• bülent ecevit'in ilk iktidar yolculuğunda kendisine basamak çıkartan sloganlarındandır.

    bu sayede kırsal kesimde yaşayan topraksız ya da az topraklı çiftçilerin oylarını, desteğini arkasına almıştır.
  • ilkelliğin,vahşiliğin,intikam sosyalizminin alamet-i farikası olan slogandır. balkanlarda,ortadoğuda,türkiye'de pseudo-sosyalist milliyetçilerce kullanılmıştır,gerçek anlamda üretim ilişkilerini,üretimi,endüstrileşmeyi idrak edememiş,solculuğu köylü kitlelerinin elit sınıflardan öc alması zanneden insanların diline pelesenk olmuştur.

    cemal abdülnasır'lar,todor jivkov'lar ve benzerleri böyle sloganlarla mahvetmiştir ülkelerini, zira intikam sosyalizmi ve plebyen milliyetçilik birbirlerini tamamlayan ikiz kardeşlerdir.
  • bilek zoruyla toprağa el koyup işleyen, zorbaca başkalarına üretim hakkı tanımayanların toprağı mülk edinmesi anlamına gelmeyen, götten anlamaya müsait slogan.

    feodal kalıntıların tasfiyesini, karın tokluğuna hatta can pahasına çoluk çocuk demeden yığınları tarım ameleliğine zorlayan kulakların ya da ağalığın artık darmadağın edilmesi gerektiğini savlayan söylemdir. "toprak da su da; sayını ve alın terini ortaya dökerek kendisiyle üreten emekçilerin kollektivizmiyle sahiplenilmelidir, devlet buna aracılık etmelidir" demektir.

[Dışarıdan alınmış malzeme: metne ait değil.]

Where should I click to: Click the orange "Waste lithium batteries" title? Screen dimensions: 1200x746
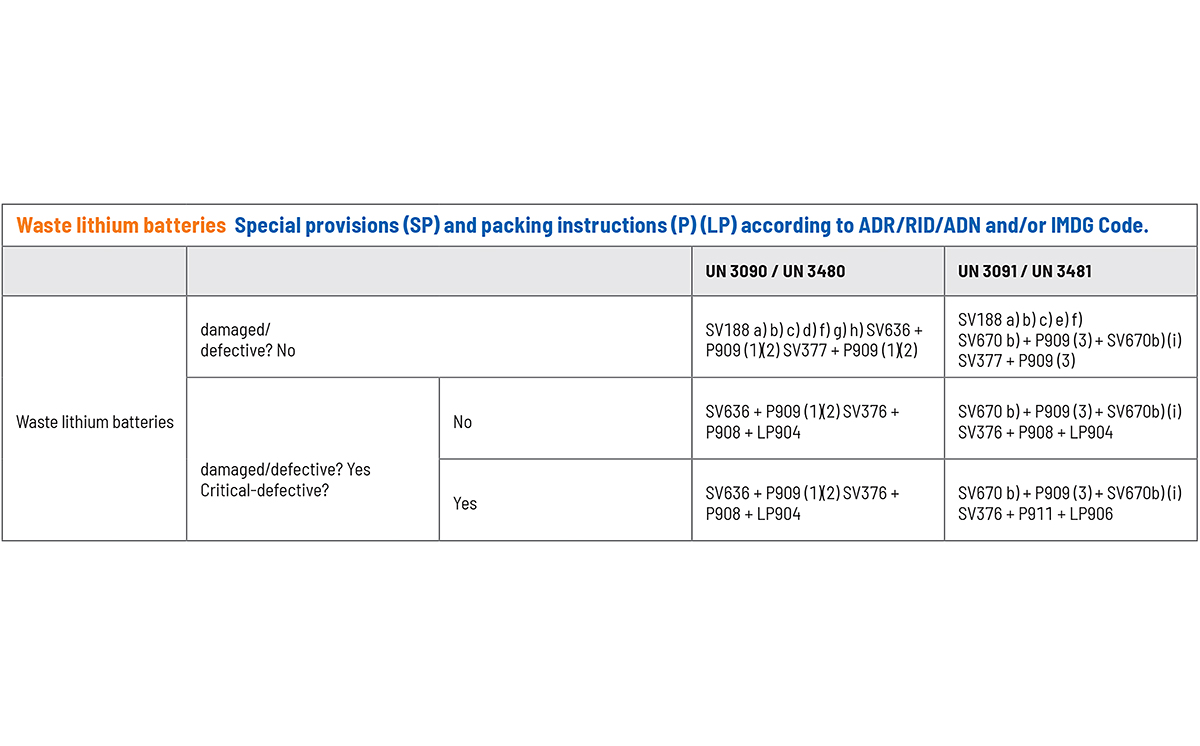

    zira marx'ın kendisi gayrimenkul mülkiyetini (aklı ve kılıcı keskin zorba bir insan atasının doğa parçasına 4 kazık çakarak "aha burası benimdir" demesini) sömürü düzeninde ve dünya tarihinde tarihsel bir aşama olarak tarif eder. ki en büyük barbarlıklar kitleselleşerek bunun üzerine inşa olur.
  • ilkel,kaba saba bir söylemdir.ve bu niteliğinden dolayı sol için başlıbaşına sorunludur.

    köylülüğün sosyalizmle -ya da meseleyi daha geniş bir tarihsel plana oturtursak devrimlerle- ilişkisi tesadüfi ve çoğu kez olumsuzdur.köylüler devrime karşı çıkmışlar (chouan'lar,tambov isyanı) veya pseudo-sosyalist liderler (mao zedong,pol pot) ve hükümetlerin en kanlı cürümlerine alet olmuşlardır.yani türkiye'de 1973-1980'in bu -belki en popüler- sol sloganı başlı başına sol harekette hiç bir yeri olmayan köylülere seslenmekte,onları anlayabilecekleri basit üslupla başkalarının topraklarına el koymaya teşvik etmektedir.

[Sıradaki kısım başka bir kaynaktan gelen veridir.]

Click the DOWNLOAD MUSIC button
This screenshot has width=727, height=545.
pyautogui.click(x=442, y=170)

    eğer sol kendini özgürlükçü bir perspektifle yeniden tanımlamak istiyorsa,hafızalardan ilk silmesi gereken şeyler bu tür saçma sapan sloganlardır.enternasyonalizm,işçi sınıfı bilinci,kültürel sol derken kendimizi köylü kitlelerinin toprakları işgal etmesini savunurken buluyorsak burada çok ciddi bir yanlışlık vardır.solun görevi köylülüğü mümkün olduğu kadar küçültmek,onu iktisadi bakımdan proleterleştirip ayrı bir üretim gücüne dönüştürmektir,onun sırtını sıvazlayıp palazlandırmak değil...ayrıca köylülük bir sol (ya da "sol"umtrak) idarede ne kadar ağır basarsa,köylüler eşyanın tabiatı gereği enternasyonalist bilinçten yoksun ve şiddet yanlısı olduğu için,o idare milliyetçi ve vülger bir ideolojik yöne kayar.(arap sosyalizmi,maoizm)kısacası solun köylülüğü savunması ya da ona şu ya da bu ideolojik gerekçeyle arka çıkması kabul edilemez.
  • son sözlerinde "unutmayin, taşidiğiniz özgürlük ve eşitlk bayrağınin renginde bir damla da benim kanimdan vardir" diyen buharin, kalkti mezarindan kulağıma fisildadi: eğer bir siyaset yüzbinlerce insanin ölümüne, milyonlarin sürgün edilmesine ve büyük acilar çekmesine neden oluyorsa orada bir bokluk vardir, genellikle bu tür işler dogmatizm yüzünden başimiza gelir" dedi. malum "partinin sevgilisi" köylülük meselesi yüzünden, çoğunlukla ahlaki kaygilarla karşi çiktiği stalinin köylülük siyaseti yüzünden öldürülmüştü.
    parti içindeki köylülügü ilk firsatta ortadan kaldirilmasi gereken arkaik bir kalinti olarak gören ve troçkinin vs. temsil ettiği sol kanat'i buharine yaslanarak tasfiye eden, ardindan da köylülüğün parti içindeki temsilcisi olarak etiketlediği buharin'i ve rikov’u sağcilikla itham edip tasfiye eden stalin'in köylülük politikasi ne kadar biliniyor emin değilim. ama buharin'in tasfiyesi sonrasinda stalin ve çevresindeki ekibin rusya'da troçkinin planina benzer bir sanayi diktatoryasi ve geleneksel bir köylülüğün tasfiyesi siyaseti izlediğini biliyoruz. malumunuz tartişmayi stalin sert, hem de çok sert bir sekilde kazandi ve milyonlarca köylü yukaridan kolhoz, solhoz vs. hareketi altinda ezildi, öldürüldü, sürgün edildi yeniden örgütlendi... troçkistlerin iddialarının tersine, tartismayi troçki vs. kazansaydi muhtemelen ayni herzeler yenecekti. sonuçta tarimda çok kisa bir sürede gözkamaştırıcı parlak bir modernleşmeye ulaşılması ve kitlik sorununun büyük ölçüde çözülmüş olmasi kimseyi yaniltmasin. bu modernleşmenin neye bağlı olduğunu unutulmasın. kıtlık sorununun ve tarimdaki modernleşmenin farklı şekillerde yaşanabileceğini bugünkü deneyimlerimizden biliyoruz.
    neyse troçkinin ve daha sonra stalin’in önerdiği, lenin’in elektrifikasyon söylemlerine sirtini yaslayan, proletarya diktatörlüğünü "sanayi diktatörlüğü" olarak yorumlayan ve bu yolla sosyalizme ulaşmayi hedefleyen bir sosyalizm yorumu geldi geçti.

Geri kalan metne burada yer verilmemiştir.